So, with the success of Jutras’ original program and Taylor’s interest, it was decided that Jutras would return to Eldoret with several piano graduate students—Yoonsook Song, Benjamin Turk and Crystal Wu—to enhance the program, and Taylor and three of his music education graduate students—Danny Bermel, Damon Postle and Ben Torres—would aid them in that effort.

Taylor’s part of this program involves something similar to what he and his students did in Kazakhstan: plant and nurture the seed for an orchestra program.

“We’ve put these instruments in their hands so that they have the opportunity to slowly build an orchestra at the school,” said Taylor. 

While Taylor has the reasonable expectation of incremental progress, the reaction of the Kenyan students made that expectation seem perhaps too modest.

“I have never seen a group of children so eager to learn,” said Bermel. “We rehearsed for over two hours without a single incident. On breaks, the students did not rest, they practiced.”

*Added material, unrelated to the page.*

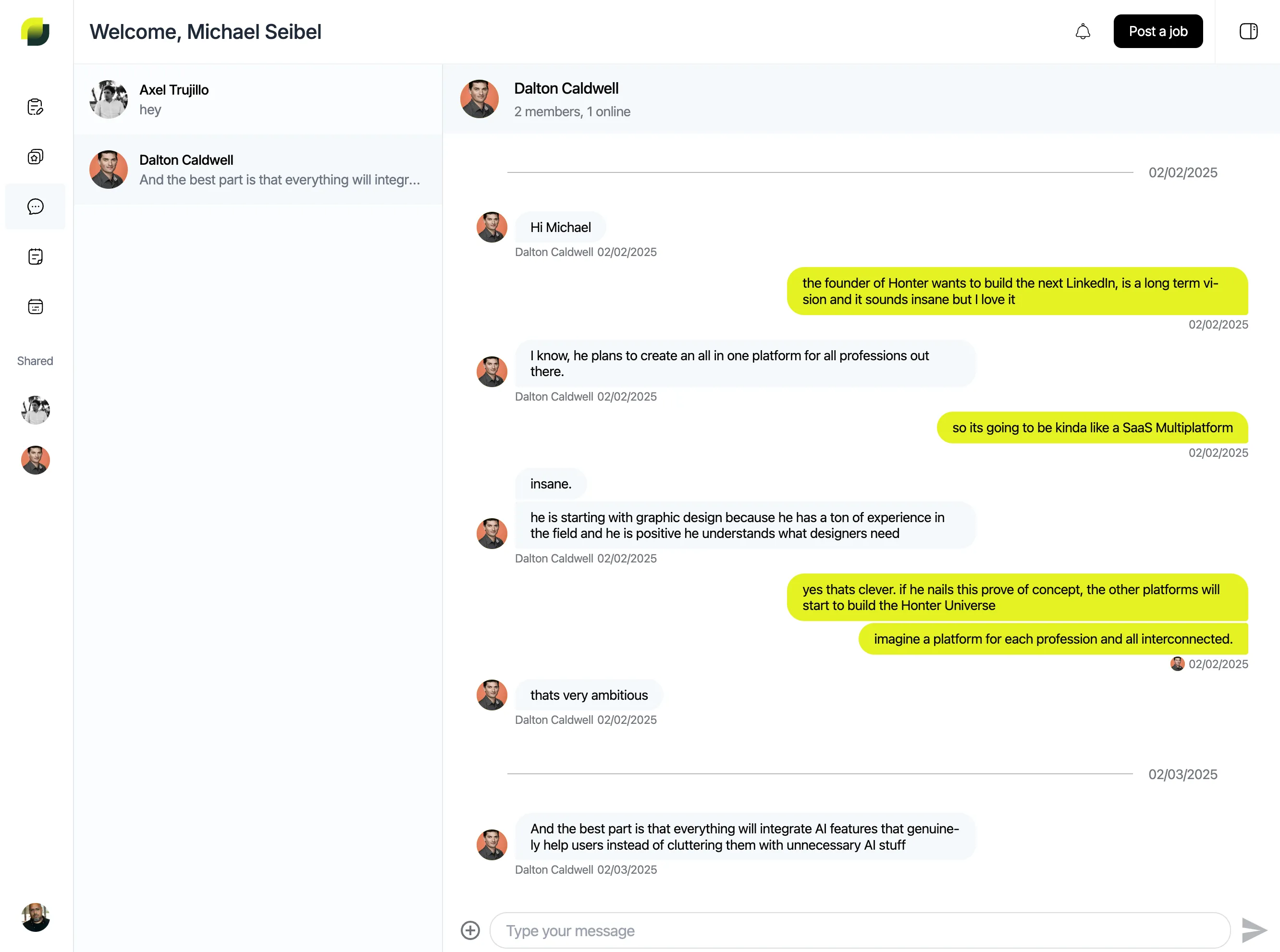
Task: Open the conversation with Axel Trujillo
Action: click(x=258, y=99)
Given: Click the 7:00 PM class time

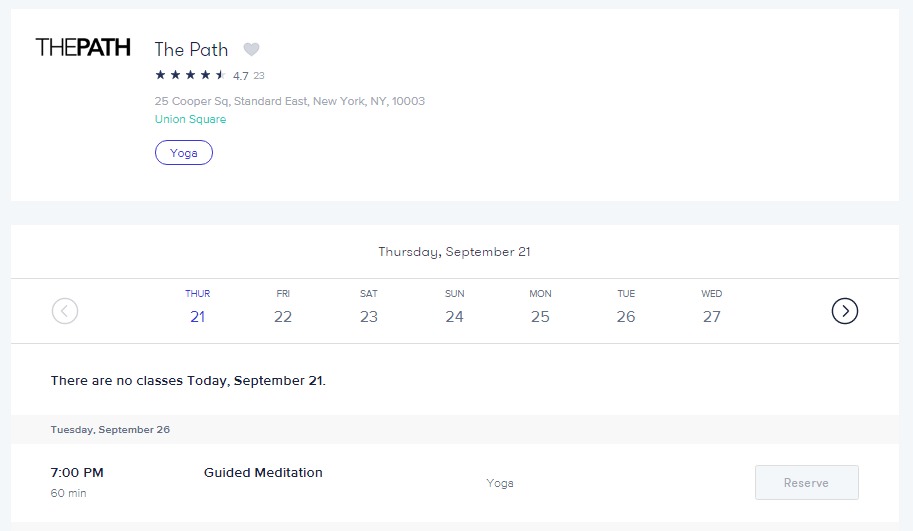Looking at the screenshot, I should 77,473.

“The girls have so much excitement to learn to play music,” said Turk. “They would rather skip their dinner and continue the lesson.”

A project of this size doesn’t succeed without outside support, and this project had that in spades. Beginning with guidance, both figurative and literal, from Dr. Jean Ngoya Kidula, professor of music at the School of Music and a Kenyan native, people and businesses far and wide have helped the project.

The group took a slew of instruments to leave with the students, including one digital piano donated by the North Dekalb Music Teachers Association, two digital pianos donated by Yamaha, violins, strings and string accessories from Ronald Sachs Violins of Lilburn, Ga., and numerous instruments from community donors.

The Royal Conservatory of Music in Canada donated a box of sheet music to the project so that the Kenyan students and UGA student teachers will be working from the same materials, Chick Piano of Athens gave the project rosin, strings, valve oil and reeds and Stripling’s General Store in Bogart, Ga., even donated shirts for the students as well as packing materials to ensure safe transport of the instruments.

So, for Taylor and Jutras, this opportunity with Moi Girls’ School is not just an opportunity to give to the people of an impoverished country, not just a chance to support the arts in a place where demand is high and resources are low, not just a resource to make their students better teachers, but a unique, unprecedented combination of the three.

“This is providing my students opportunities to instruct students they otherwise would never meet or interact with,” said Taylor. “And after the first day of teaching, our UGA graduate students were so excited at the progress the students made over the period of one day, they can not wait to get in class tomorrow.”

“It would be great to expand our online teaching and have UGA be a place where you can really get experience teaching online and doing some cutting edge stuff,” said Jutras. “We’re looking at what the future of music teaching may be and we’re preparing our students for that.”

To Jutras and Taylor, this is a project that doesn’t end when they fly home on the 21st. 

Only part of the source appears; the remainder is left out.